<<<<

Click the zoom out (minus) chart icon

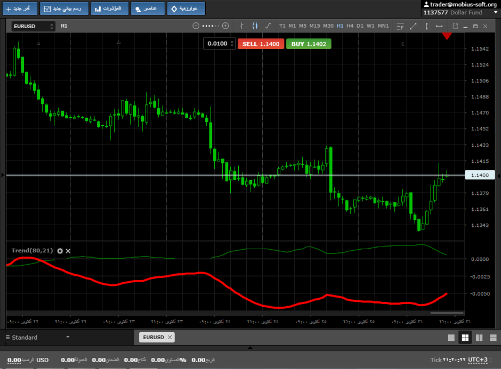[196, 26]
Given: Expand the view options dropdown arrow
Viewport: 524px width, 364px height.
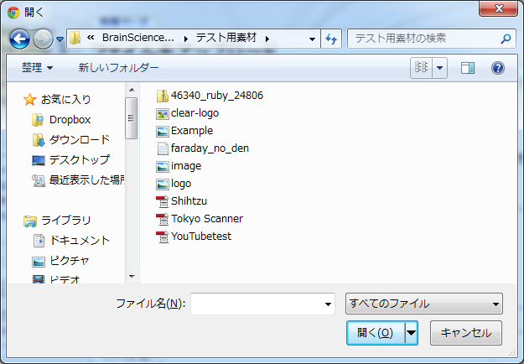Looking at the screenshot, I should click(440, 68).
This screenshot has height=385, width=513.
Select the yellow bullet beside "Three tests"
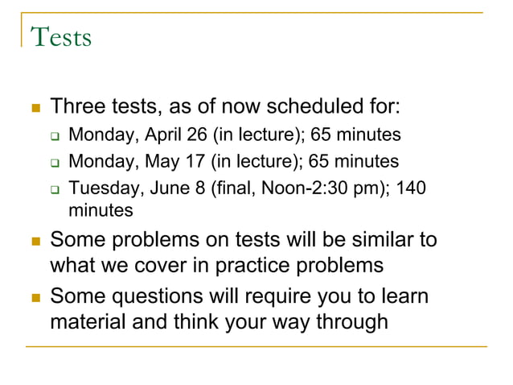(x=36, y=108)
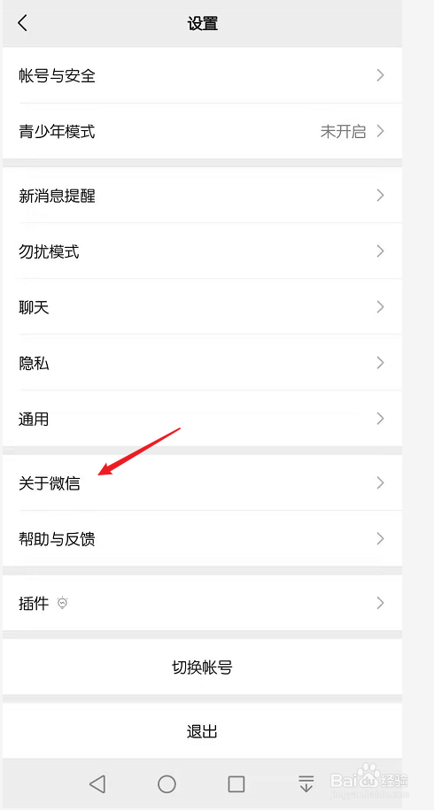Expand chevron for 新消息提醒
The width and height of the screenshot is (434, 810).
(x=380, y=196)
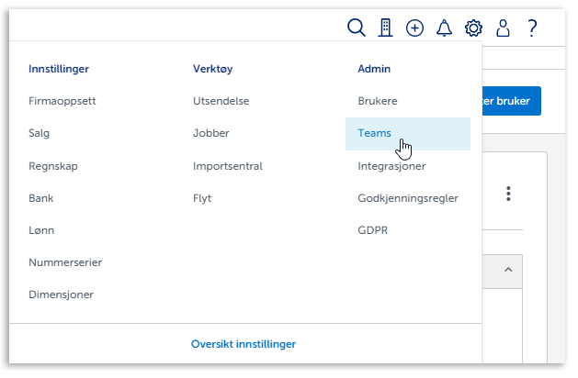
Task: Open the company building icon
Action: coord(386,28)
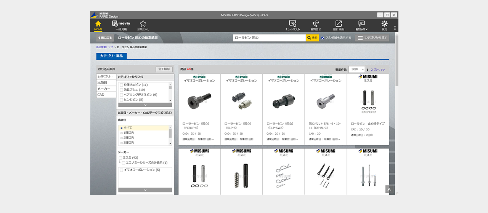Image resolution: width=488 pixels, height=213 pixels.
Task: Select the カテゴリ・商品 tab
Action: 111,56
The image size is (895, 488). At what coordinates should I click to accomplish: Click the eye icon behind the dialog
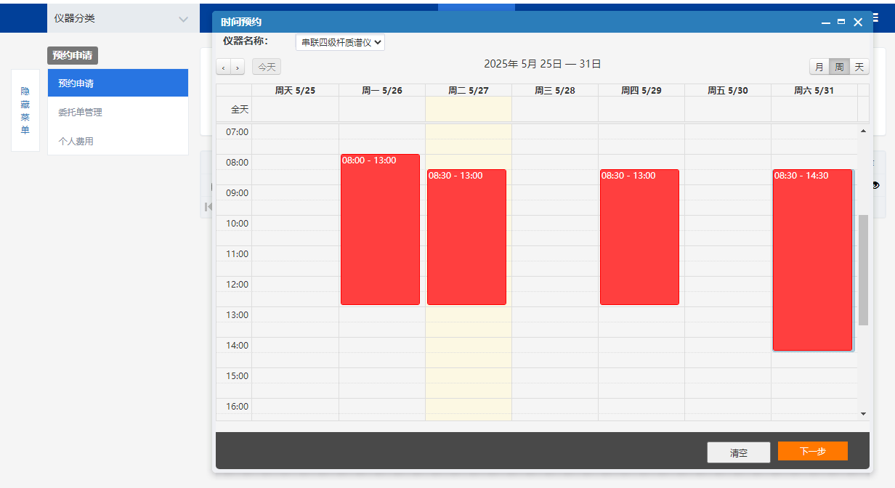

>>>>

Leaving pictures aside, write out each record above exactly as given.

--- OUTPUT BELOW ---
Click the zoom out (minus) chart icon

[196, 26]
Given: Expand the view options dropdown arrow
Viewport: 524px width, 364px height.
Looking at the screenshot, I should click(440, 68).
This screenshot has height=385, width=513.
Select the yellow bullet beside "Three tests"
(x=36, y=108)
Expand chevron for 新消息提醒
The width and height of the screenshot is (434, 810).
(x=380, y=196)
Task: Open the company building icon
Action: coord(386,28)
Image resolution: width=488 pixels, height=213 pixels.
Task: Select the カテゴリ・商品 tab
Action: 111,56
The image size is (895, 488). At what coordinates should I click to accomplish: Click the eye icon behind the dialog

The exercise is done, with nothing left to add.